- _Source_
# # # # # # #

Hi Markus,
        Sounds like there is more to investigate here.  :-/  Unfortunately, I’m 
very time constrained right now and can’t spend more hours in this direction.  
I spoke with Elena and she’s going to see about some HDF Group staff to look 
into the issue.

        Quincey


> On Sep 18, 2017, at 11:41 PM, Krug, Markus <[email protected]> wrote:
> 
> Dear Quincey,
>  
> yes the file gets corrupted if you add the 4th object. However, the problem 
> I’m observing is not related to the number of objects you add to the file or 
> the number that are already in the file. It’s just because the HDF file spec 
> did not specify the location of different blocks within the file. The entire 
> spec is a linked list that has its origin in the superblock. The superblock 
> itself is the only block that has rules about its location. So in my 
> understanding all software that handles HDF files in any way should first 
> explore the linked list structure and identify afterwards the location that 
> are not used yet and can therefore be used for adding additional content to 
> the HDF file if requested. From what I observe the HDFlib implementation 
> behaves different. It has an algorithm where to locate the different blocks.

# # # # # # #

- _Data extract_

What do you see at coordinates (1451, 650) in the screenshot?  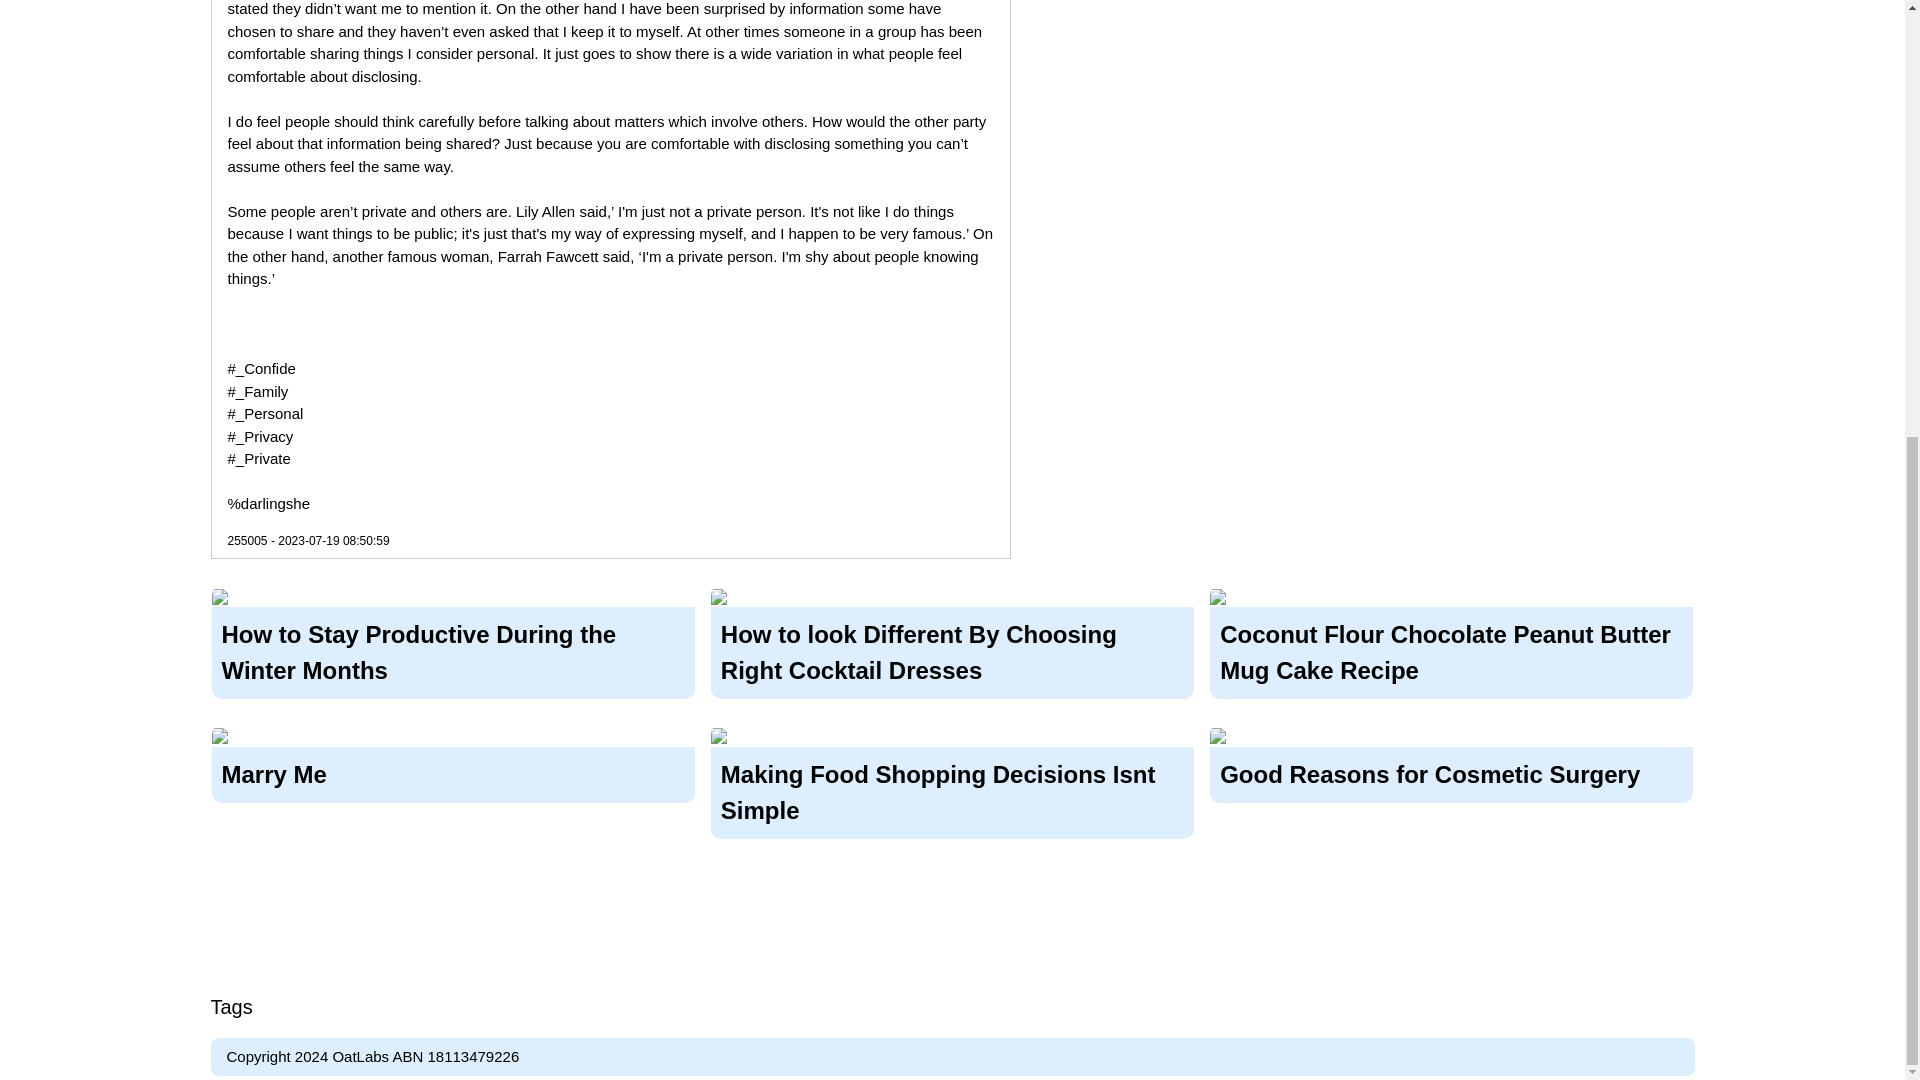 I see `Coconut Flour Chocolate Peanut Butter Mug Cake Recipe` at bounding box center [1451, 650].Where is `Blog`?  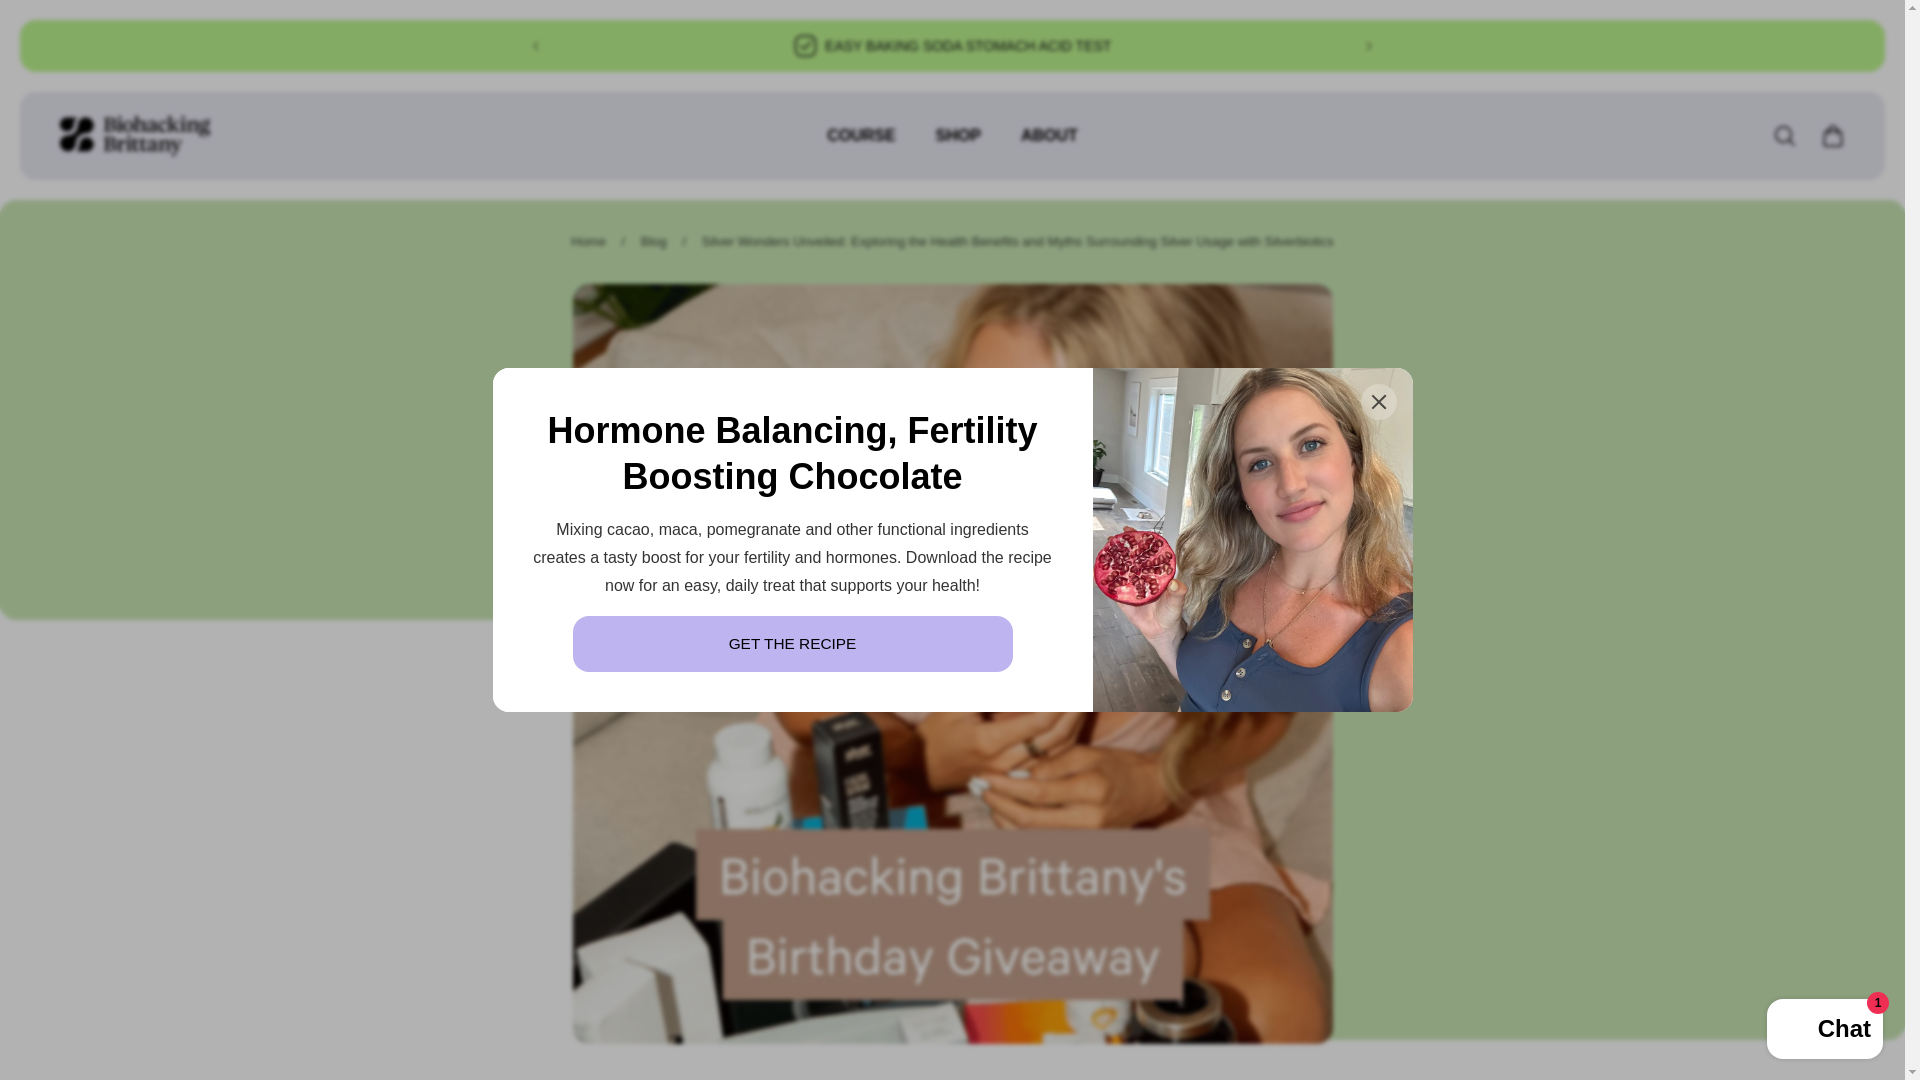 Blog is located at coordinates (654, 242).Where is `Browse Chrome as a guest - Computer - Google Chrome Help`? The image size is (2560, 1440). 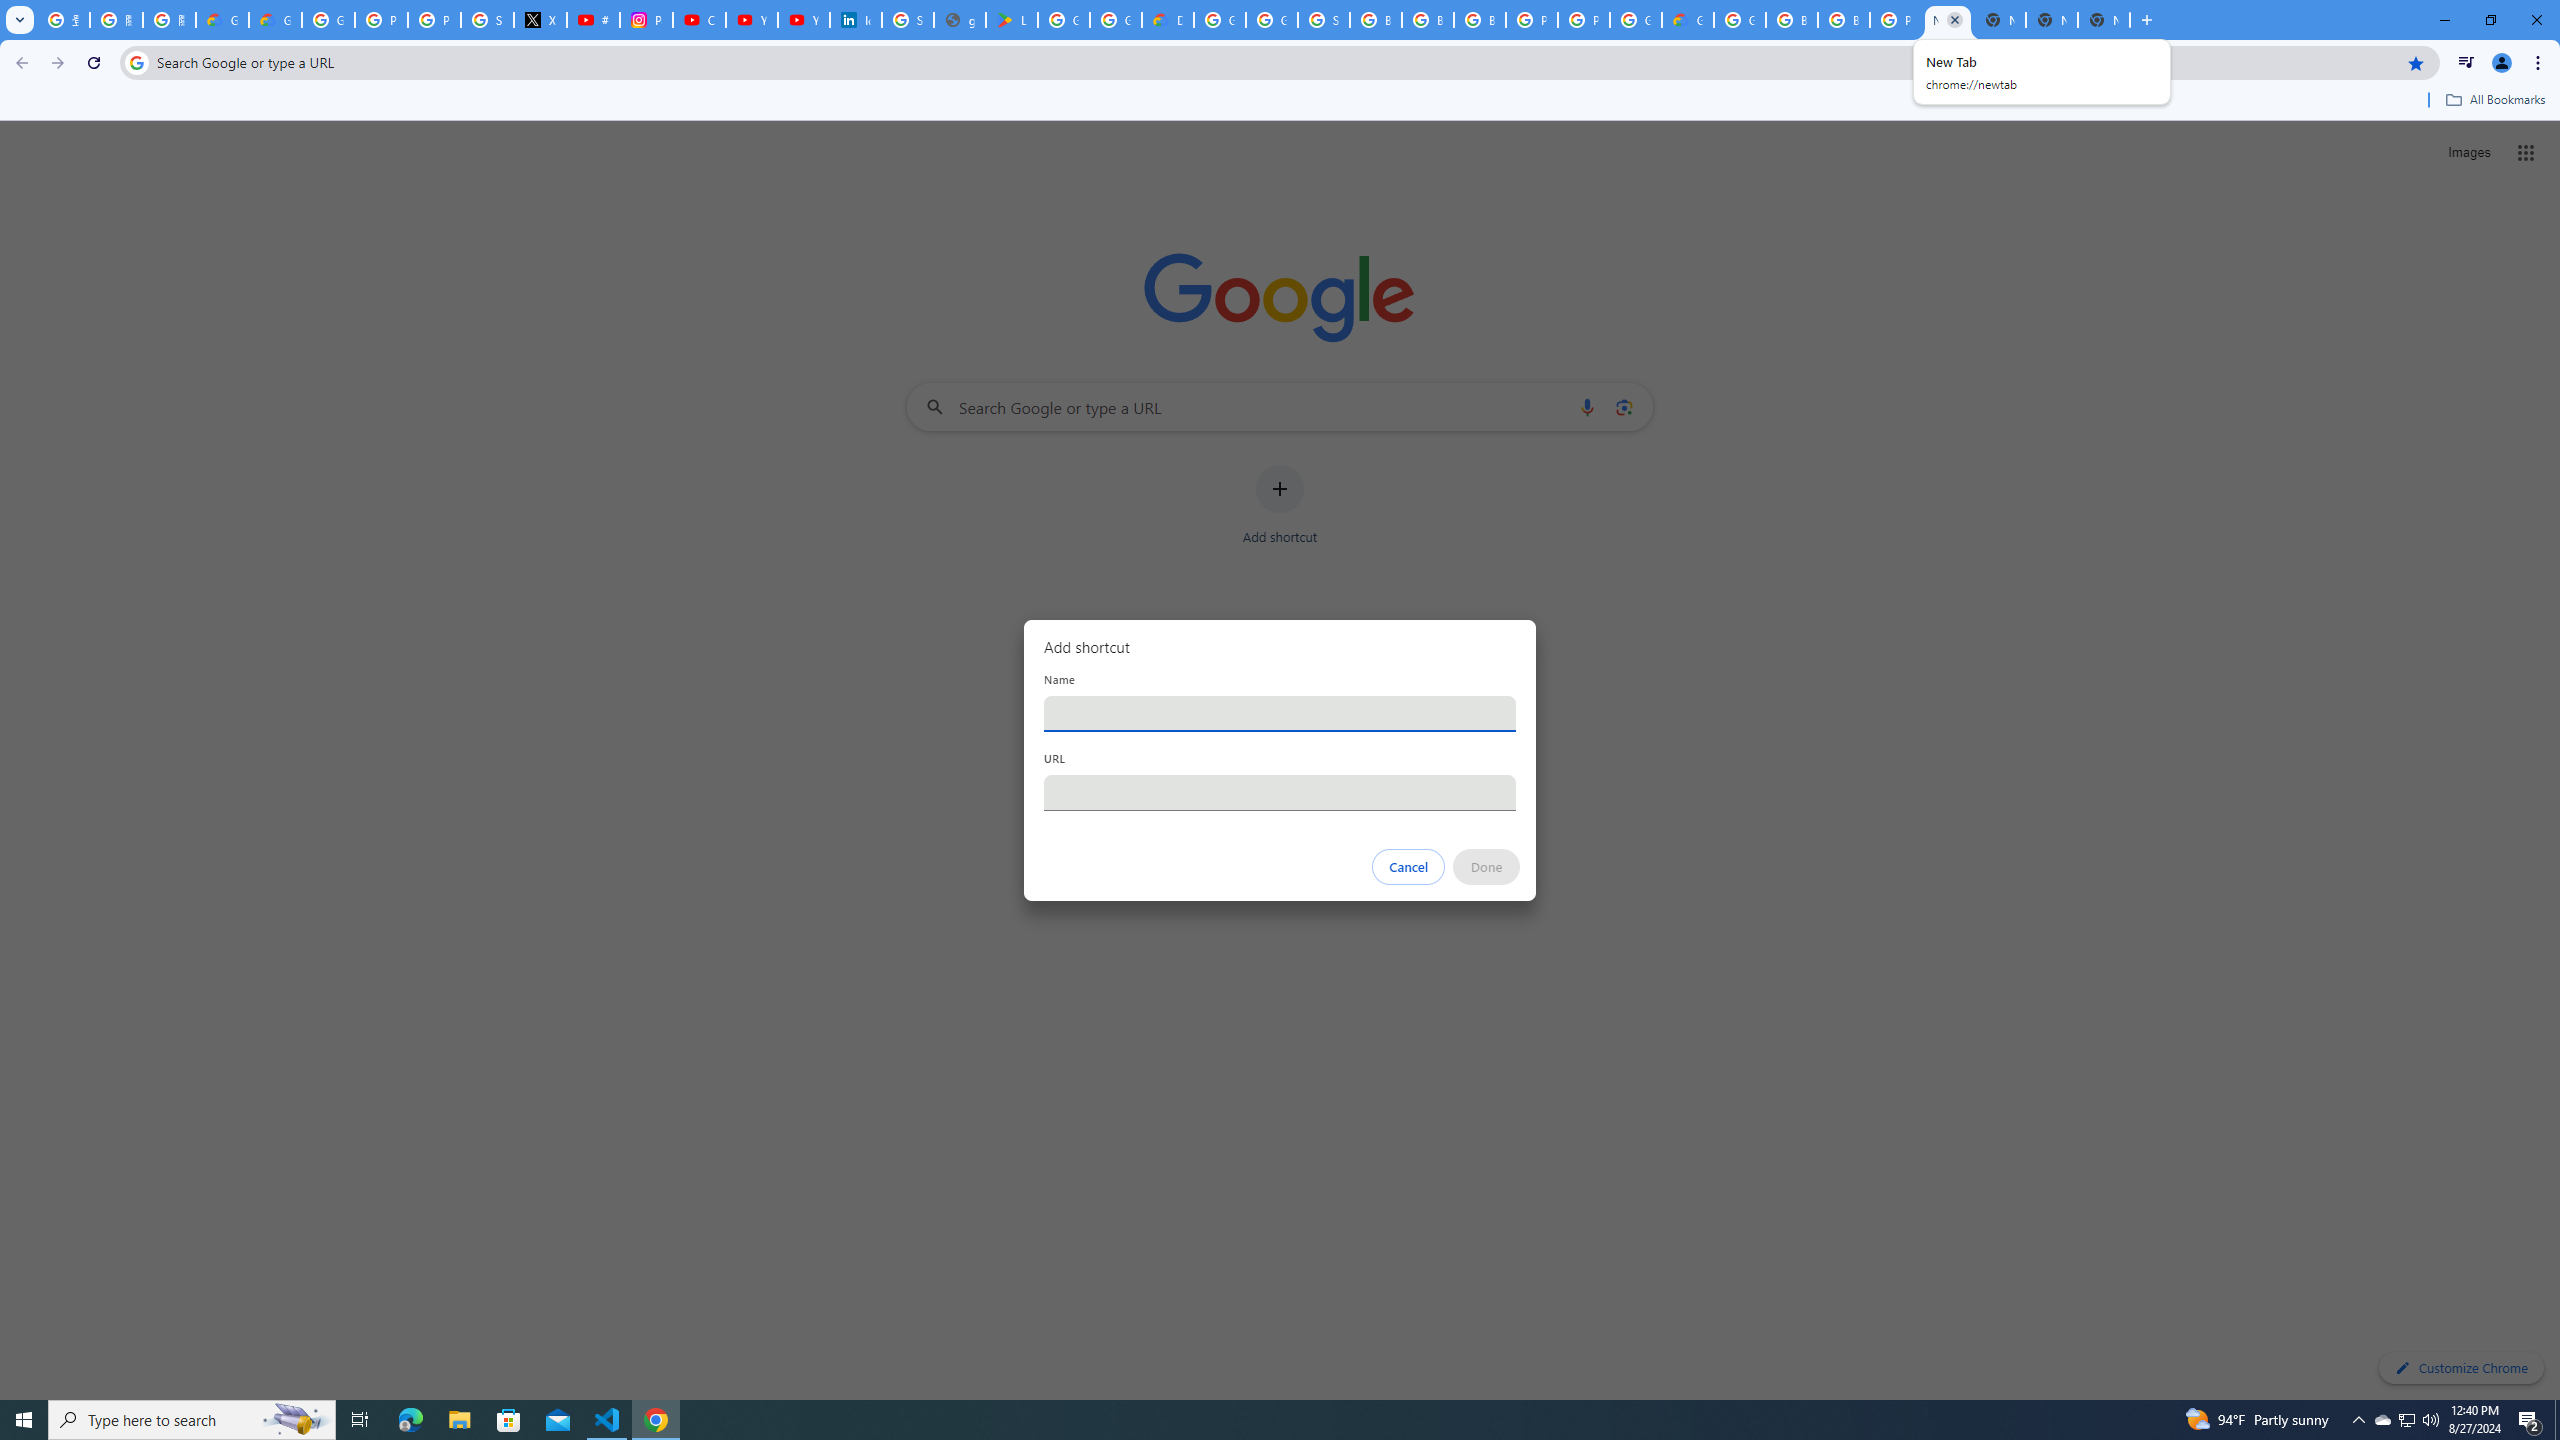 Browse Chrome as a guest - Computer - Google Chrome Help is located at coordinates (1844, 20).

# # # # # # #

- _Exercise instructions_
- 1) Using the HDF email thread above the lines, answer these:
(a) Who did Quincey speak with, and what is she going to do?
(b) According to Markus, which block is the only one with rules about its location?
(c) What action does Markus say makes the file corrupted?
- 2) Pick up the HDF email thread above the lines after its final sentence and write what comes next.

- _Outputs by task_
- 1)
(a) Elena. She is going to see about some HDF Group staff looking into the issue.
(b) The superblock.
(c) Adding the 4th object.

- 2)
> This algorithm does not consider if these locations are already occupied or 
> not. As long as you use the HDFlib implementation this behavior will not lead 
> to any problems because you are somehow consistent. The problem shows up at 
> that point in time when you generate HDF files with one tool and modify them 
> afterwards with a tool that is based on HDFlib. 
>  
> Actually I’m quite surprised that this behavior hasn’t been observed before. 
> I guess the reason is that not many projects use HDF files in embedded 
> projects (small 16- or 32bit microcontroller with significant less than 
> 1Mbyte program memory, and no or only a small real-time operating system). 
> Additionally even in applications where computing power and memory is not a 
> topic to be too concerned people use the HDFlib code or binary to save the 
> time it takes to re-write it. Nevertheless, I’m almost sure I found a ‘hole’ 
> in the specification that needs to be fixed. Either in the file specification 
> or the HDFlib implementation.
>  
> I did not use h5check or h5debug. Is it necessary to compile the belonging 
> code before I can use it? I’m also not sure if that will give me new results 
> because the file I’m generating is accepted by HDFview with no problem at 
> all. Do you think HDFview will accept files that do not follow the HDF 
> standard?
>  
> Best Regards
> Markus
>   <>
> Von: Hdf-forum [mailto:[email protected] 
> <mailto:[email protected]>] Im Auftrag von Quincey Koziol
> Gesendet: Montag, 18. September 2017 17:34
> An: HDF Users Discussion List <[email protected] 
> <mailto:[email protected]>>
> Betreff: Re: [Hdf-forum] HDF lib incompatible with HDF file spec?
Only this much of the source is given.